I caved and bought some old Pulp.

I couldn’t help it. I was at Eastercon and in the dealers room, and there was Durdles Books with shelves and boxes that took me back to my early teens trawling used bookstores and charity shops for volumes with spaceships on the cover.

And since I started writing my The Eternal Dome of the Unknowable series, I’ve been exploring the roots of what I call Star Punk, the covers were cool… so I came home with some faded paperbacks of yesteryear.

One of these was Interplanetary Hunter by Arthur K Barnes.

What hooked me was the lovely Monster Manual-style insets describing the various creatures. It was actually published before roleplaying was thing in 1956 (mine is the 1972 Ace reprint), and compiled from stories that went out in magazines from 1937-1946, making it technically Golden Age.

And it tells.

It’s definitely in the category of classics you shouldn’t recommend to young people (I talked about this in my first ever BG article!). It’s a good light read, the style and lead-in may be fast and furious — pulpy goodness — but it suffers from Quaint Future and some Quaint Delivery, including excruciatingly detailed science and pseudoscience, complete with equations.
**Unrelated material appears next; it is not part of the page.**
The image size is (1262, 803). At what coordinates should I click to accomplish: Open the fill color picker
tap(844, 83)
(Supplied by Black Cat Studios)
Ron Miller’s modern portrait of Gerry.(Supplied by Black Cat Studios)

Most striking is its ambivalence to the female lead, Gerry Carlyle. Even the 1970s cover hides the fact that a woman drives the action!
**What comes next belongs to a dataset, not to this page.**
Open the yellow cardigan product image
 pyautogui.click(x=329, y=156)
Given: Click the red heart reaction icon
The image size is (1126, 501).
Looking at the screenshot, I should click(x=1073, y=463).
The original publishers worried about how Gerry would go down with their mostly teenage male audience. However,  she turned out to be wildly popular in a way that possibly prefigures the Lara Croft formula.

She even made enough of a lasting impact to merit a portrait in Ron Miller’s Firebrands: Heroines of Science Fiction and Fantasy(*)

Gerry is very much a mid-2oth century liberated woman who’s carved out a niche for herself as a ruthless interplanetary hunter. She captures exotic alien beasts to stock the zoos of Earth, commands the loyalty of a rough tough crew, and owns at least one spaceship. Her escapades and beauty have made her a celebrity in her own right — think Amelia Earhart does Pirates of the Caribbean in Space. According to the ebook version‘s introduction, she was modeled on ace animal collector and memoirist Frank Buck.

(Available as three ebooks. At least one extra adventure, but no cool critter insets)
(Also available as three ebooks. At least one extra adventure, but no cool monster illustrations.)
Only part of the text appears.